José Pékerman garantiu uma renovação em 2014, mas será que vai repetir o feito em 2018? (Foto: ACK GUEZ/AFP)
José Pékerman garantiu uma renovação em 2014, mas será que vai repetir o feito em 2018? (Foto: ACK GUEZ/AFP)
Foto: Lance!

Após dizer ao então presidente da Federação Colombiana de Futebol, Luis Bedoya, que não permitiria que dirigentes dessem "pitacos" no momento da convocação e assumir o cargo, seus primeiros passos na função foram montar uma comissão técnica de pessoas com perfil comprometido que já haviam trabalhado com ele e banir a entrada de empresários e familiares nas concentrações.

Além disso, deixou claro que os atletas que fossem descomprometidos logo deixariam de fazer parte de sua lista, mas contratou o psicólogo argentino Marcelo Roffé, que ajudou a aumentar a confiança do time e deixá-lo determinado a ter o melhor desempenho possível para se igualar até aos adversários mais difíceis. As mudanças fizeram com que a equipe liderada por Mario Yepes realizasse a melhor campanha da história da Colômbia em Copas do Mundo ao chegar às quartas de final invicta, só perdendo para o Brasil na eliminação (2 a 1).

Entretanto, o trabalho que classificou a seleção colombiana em segundo lugar nas Eliminatórias da América do Sul para a Copa de 2014 - com 9 vitórias, 3 empates e 4 derrotas, totalizando 30 pontos - não surtiu o mesmo efeito para o Mundial da Rússia, em que a equipe se classificou na quarta colocação, com 27 pontos, um a mais que o Peru, que foi para a repescagem. Desta vez, os comandados de Pékerman venceram 7 vezes, empataram 6 e perderam 5.

Na fase de grupos de 2014, los cafetones pertenciam a chave C, junto com Costa do Marfim, Grécia e Japão , e venceram todos os três confrontos - Colômbia 3 x 0 Grécia; Colômbia 2 x 1 Costa do Marfim; Japão 1 x 4 Colômbia. Já em 2018, em que a seleção colombiana pertence ao Grupo H, ao lado de Japão, Polônia e Senegal, a estreia foi um verdadeiro fiasco. Contra os Samurais Azuis, o time ficou com um a menos logo aos três minutos de bola rolando, com expulsão de Carlos Sánchez ao tocar o braço na bola dentro da grande área e, de pênalti, Kagawa marcou o primeiro gol da vitória japonesa por 2 a 1.

- Foi uma jogada fatal que complicou tudo, nós ainda sobrevivemos, conseguimos o empate com um jogador a menos, mas o Japão na segunda parte ajustou a equipa e aproveitou a nossa inferioridade - analisou Pékerman após a partida.

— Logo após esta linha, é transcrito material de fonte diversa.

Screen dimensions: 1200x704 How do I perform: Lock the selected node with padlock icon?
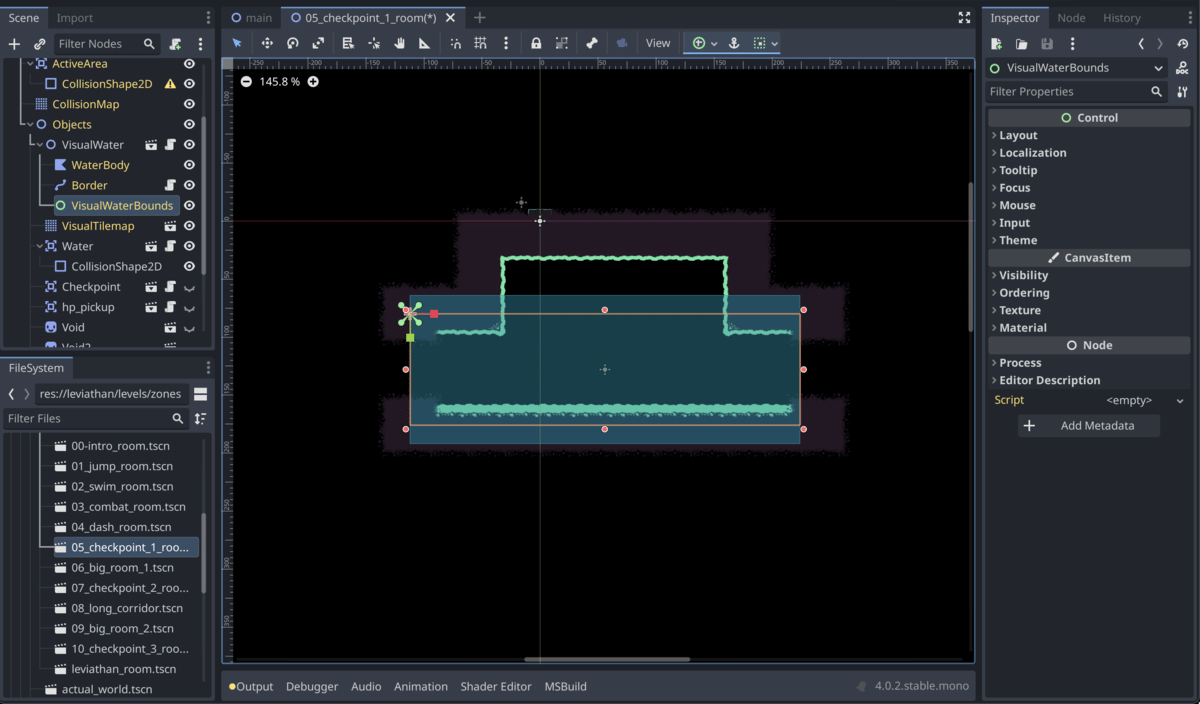point(536,43)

Agora, o que resta é Pékerman depositar na seleção colombiana a sua experiência dos tempos de técnico da Argentina, onde conquistou três Mundiais pela equipe sub-20 e levou o time principal à Copa de 2006 e ao vice-campeonato da Copa das Confederações de 2005. Para obter bons resultados na Rússia, ele conta com a experiência de dez atletas que disputam sua segunda Copa do Mundo. Entre eles, David Ospina, Juan Cuadrado, Quintero e Carlos Sánchez estrearam como titulares.

James deve recuperar a posição

A tendência é que James Rodríguez, artilheiro do Mundial do Brasil, com seis gols, e Cristian Zapata também recuperem as posições que ocupavam no time em 2014. O trunfo da equipe desta vez, é o camisa 9 Falcao García, que não apresentou sua melhor condição física pela falta de velocidade, mas teve agilidade em jogadas aéreas, acertando duas bolas em direção à meta. Atuando mais adiantado James Rodríguez poderia por em prática seus conhecidos passes em profundidade certeiros, que, algumas vezes, acabam se tornando grandes chances de gol.

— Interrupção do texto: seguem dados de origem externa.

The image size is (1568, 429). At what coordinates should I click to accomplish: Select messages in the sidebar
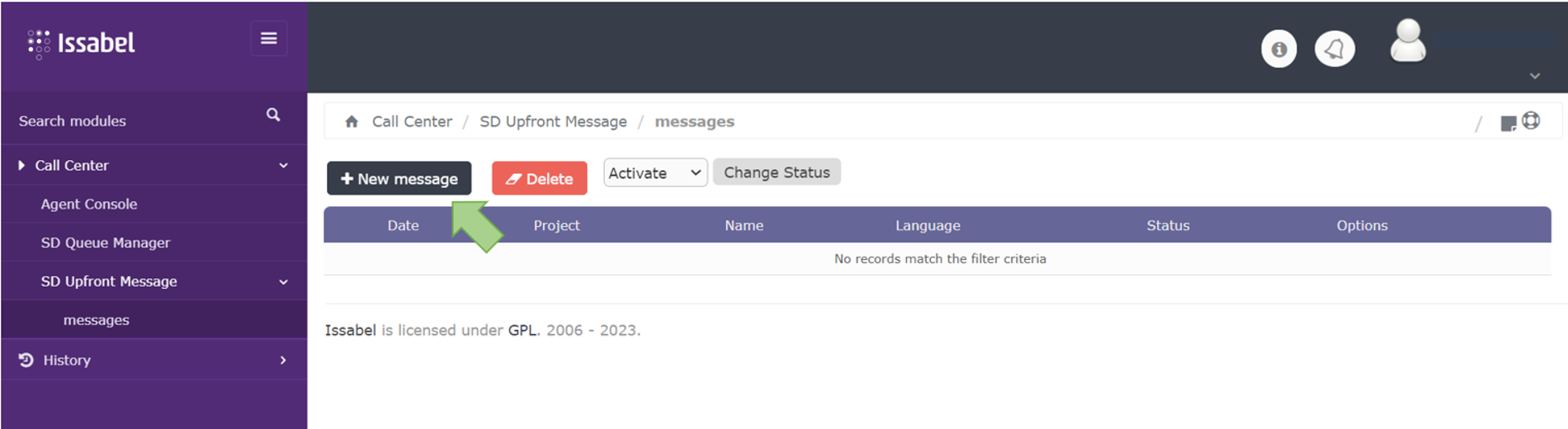click(x=97, y=320)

Por outro lado, a lateral colombiana falhou em alguns momentos contra o Japão por apoiar os avanços dos pontas, o que deixou um buraco na defesa, facilitando a saída de contra-ataques do rival. Para evitar tomar gols diante da seleção polonesa, que conta com o atacante Lewandowski - maior artilheiro das Águias Brancas, com 55 gols em 96 jogos -, o time colombiano vai precisar recuperar sua marcação característica, que abafa o adversário e pressiona sua saída, mas tomando cuidado para evitar falhas que podem gerar oportunidades contrárias.

A defesa também deve estar atenta aos perigos de chegadas à grande área. Apesar de o goleiro Ospina ter realizado três defesas pontuais no confronto de estreia, contra o Japão, a atenção deve ser mantida já que não vem de uma boa temporada no Arsenal e acabou perdendo espaço para o tcheco Petr Cech. O confronto entre Polônia e Colômbia acontece no próximo domingo, às 15h, na Arena Kazan com transmissão em tempo real do LANCE!.